ERKEKLER DİKKAT! CEP TELEFONUNUZU ÖN CEBİNİZE KOYMAYIN
Erkeklerin cep telefonlarını yan cepte taşımaları sperm sayılarının azalmasına ya da penis/testis hacminin küçülmesine neden olur mu?
Ege Can Şerefoğlu: Cep telefonları son 30 yıldır hayatımızda ve bu teknolojinin vücudumuzda bir çok sistem üzerindeki olumsuz etkileri artık biliniyor. Sinir hücrelerimizi, karaciğerimizi, kemik-kıkırdak dokularımızı bile etkileyen cep telefonlarının vücudun en hassas hücrelerinden oluşan üreme sistemimizi etkilemesi çok doğal. Yapılan birçok klinik araştırma cep telefonu kullanımının sperm sayı ve kalitesi üzerindeki olumsuz etkilerini belirgin biçimde gösteriyor.
Erkeklerin cep telefonlarını pantolonlarının ön ceplerinde tutulmaları testislerde ısı artışı ve zararlı elektromanyetik radyasyon maruziyeti meydana gelir. Spermlerin kaliteli ve yeterli üretilmesi için testislerin vücut sıcaklığından 2 derece daha serin olması ve zararlı elektromanyetik radyasyondan korunması gerekir.
Cep telefonlarından yayılan ve sürekli maruz kalınan dalgalarının yarattığı radyasyon, sperm kalitesini bozarak testosteron üreten leydig hücrelerinin DNA’sını olumsuz etkileyebilir. Bu nedenle cep telefonlarının testislere yakın bölgelerde tutulmaması gerekir.
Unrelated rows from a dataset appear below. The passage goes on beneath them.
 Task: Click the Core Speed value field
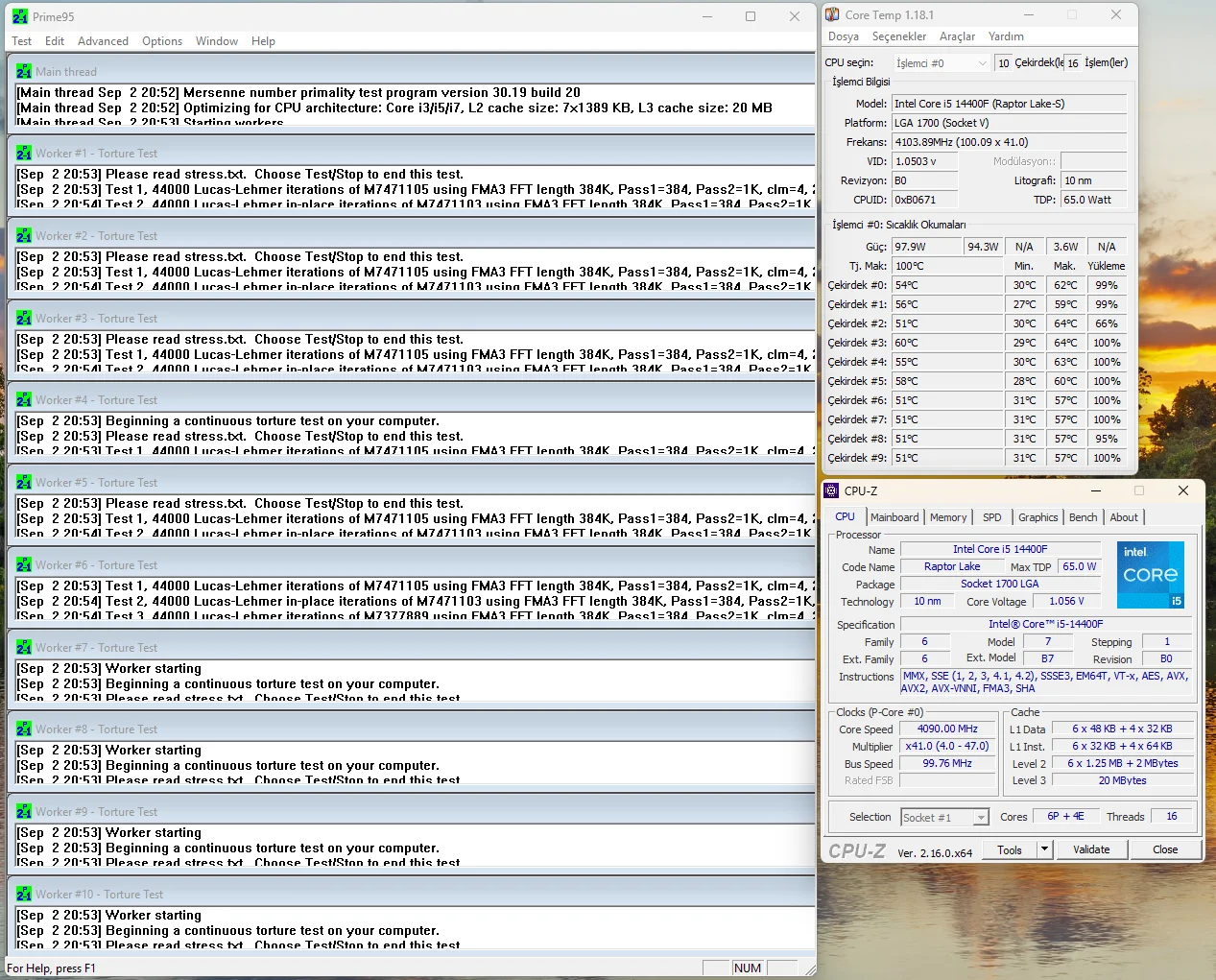click(947, 729)
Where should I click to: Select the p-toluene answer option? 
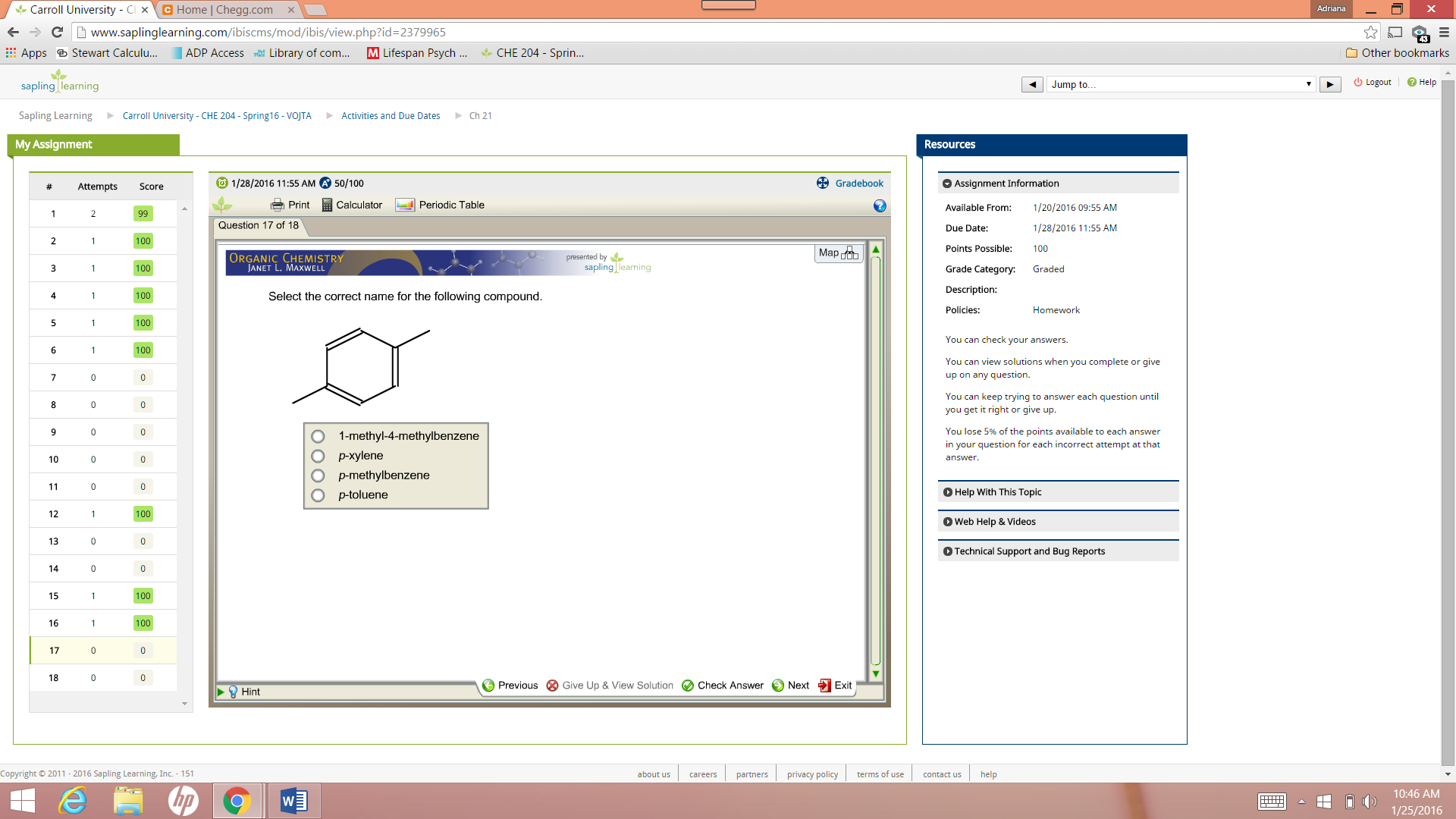(318, 495)
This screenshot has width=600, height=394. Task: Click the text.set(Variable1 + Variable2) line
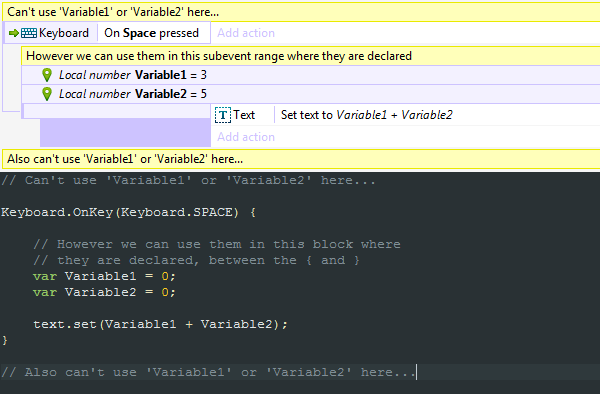(x=160, y=324)
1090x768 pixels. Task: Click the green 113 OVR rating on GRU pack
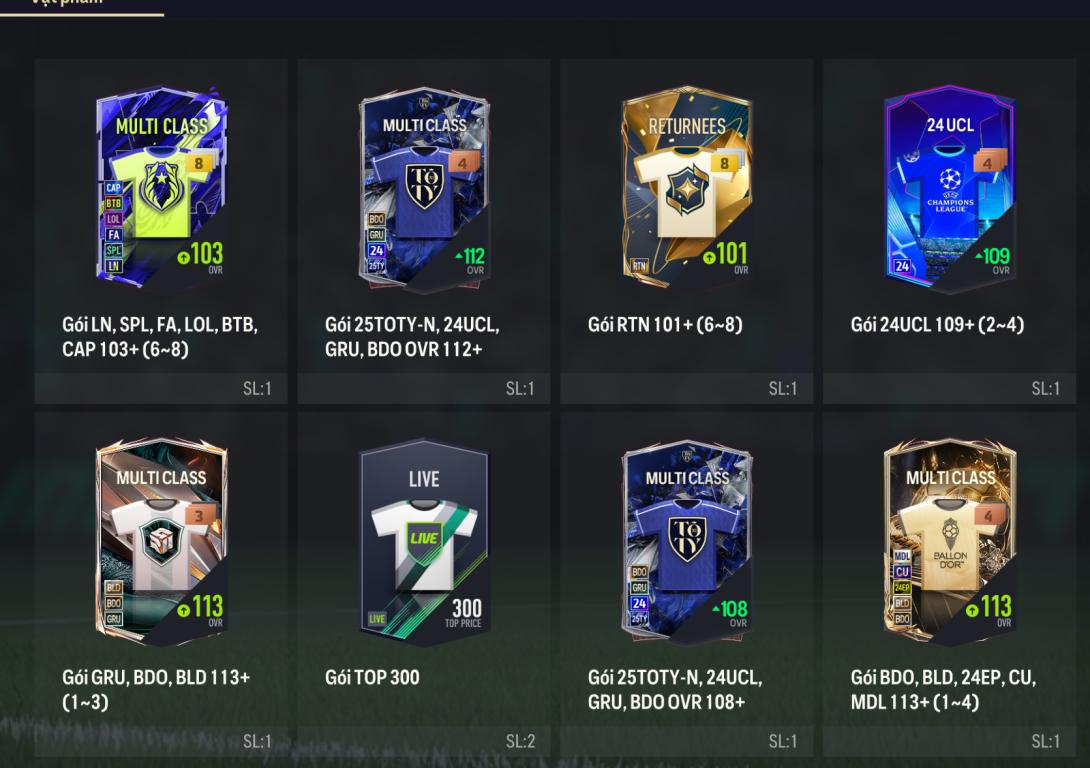point(200,607)
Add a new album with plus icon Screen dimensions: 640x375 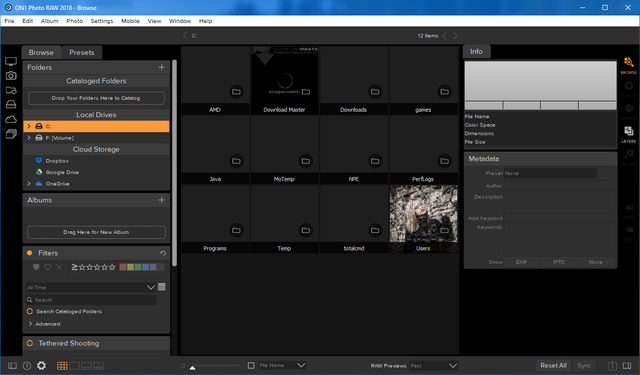[x=162, y=200]
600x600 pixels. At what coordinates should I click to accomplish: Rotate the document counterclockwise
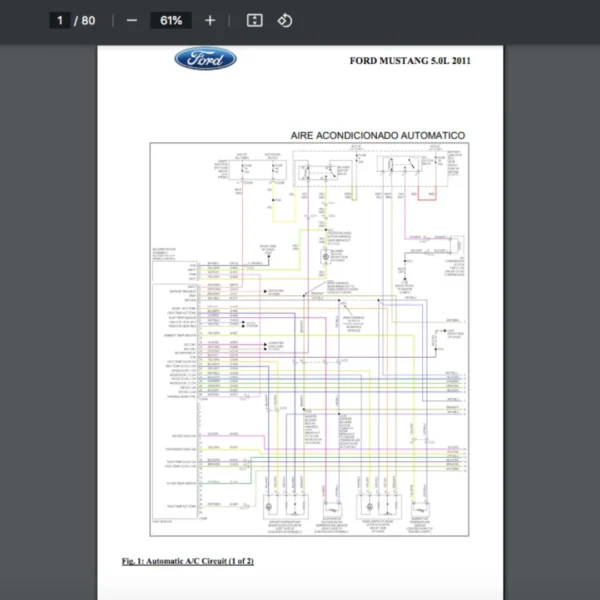point(285,20)
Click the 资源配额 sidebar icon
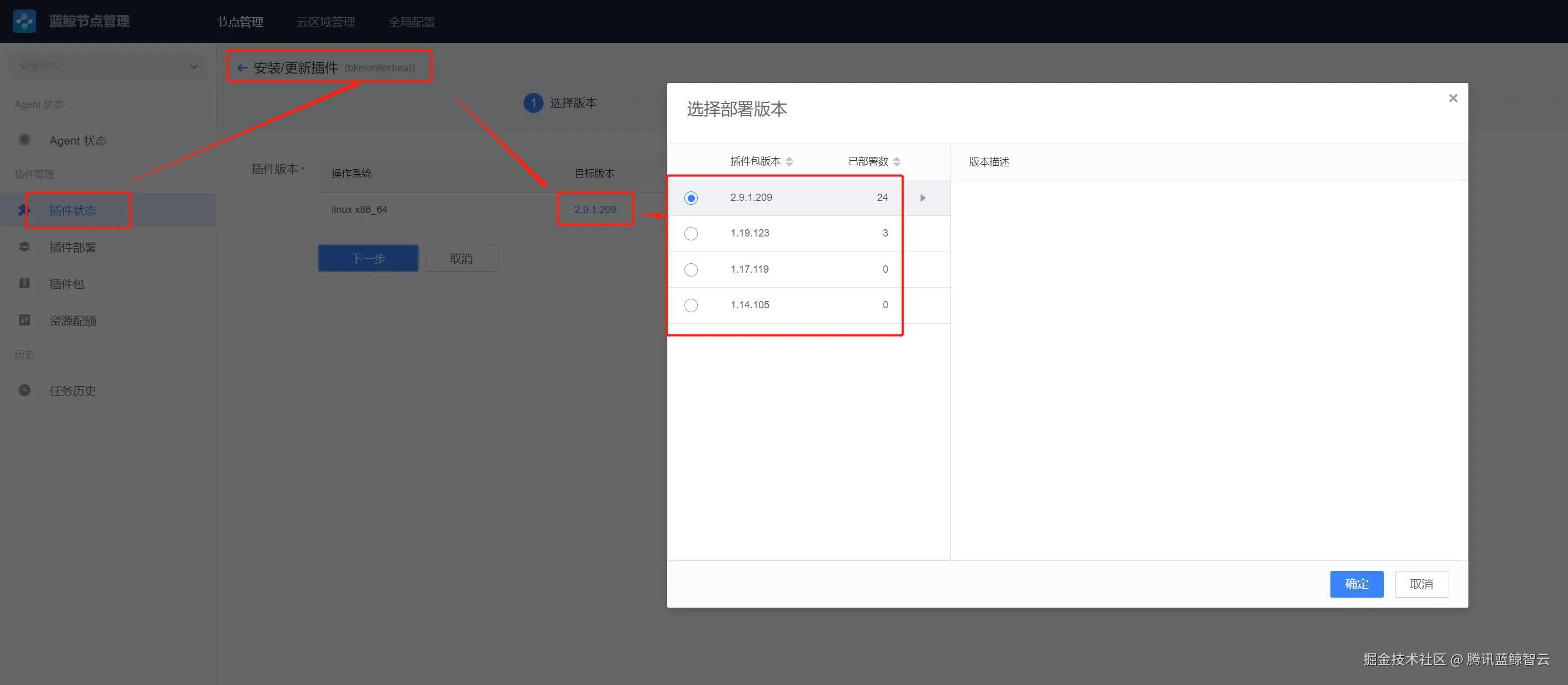This screenshot has height=685, width=1568. point(24,321)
Her ne kadar gebelik sırasında fazla cep telefonu maruziyetinin embriyolarda gelişim geriliği ve hatta düşük ile sonlanabileceğine dair veriler mevcutsa da, cep telefonlarının erkek bebeklerin genital organlarının gelişimi üzerindeki etkileri henüz net değil. Ancak büyüme sırasında hızla bölünen hücrelerin DNA yapılarında kırılmalara yol açabilen cep telefonu dalgalarının, anne karnındaki erkek bebeklerde testis ve penis gelişimini bozarak ileriki yaşamda penis kısalığı veya kısırlık gibi sorunlara yol açabilmeleri muhtemel. Bu nedenle gebelerin cep telefonu kullanımını kısıtlamaları öneriliyor.
Tüm bu nedenlerden dolayı üreme sağlığımız için yaşam koşullarımızın yeniden sağlıklı hale getirmek her zamankinden daha fazla önem taşıyor. Doğal ve sağlıklı ürünlerle beslenmek, mümkün olduğunca doğada zaman geçirmek, sigara ve kimyasallardan uzak durmak ilk başta uygulanabilecek basit önlemler arasında yer alıyor. Daha kalıcı çözümler için ise tüm dünyadaki sağlık otoritelerinin bir an önce harekete geçmesi gerekiyor.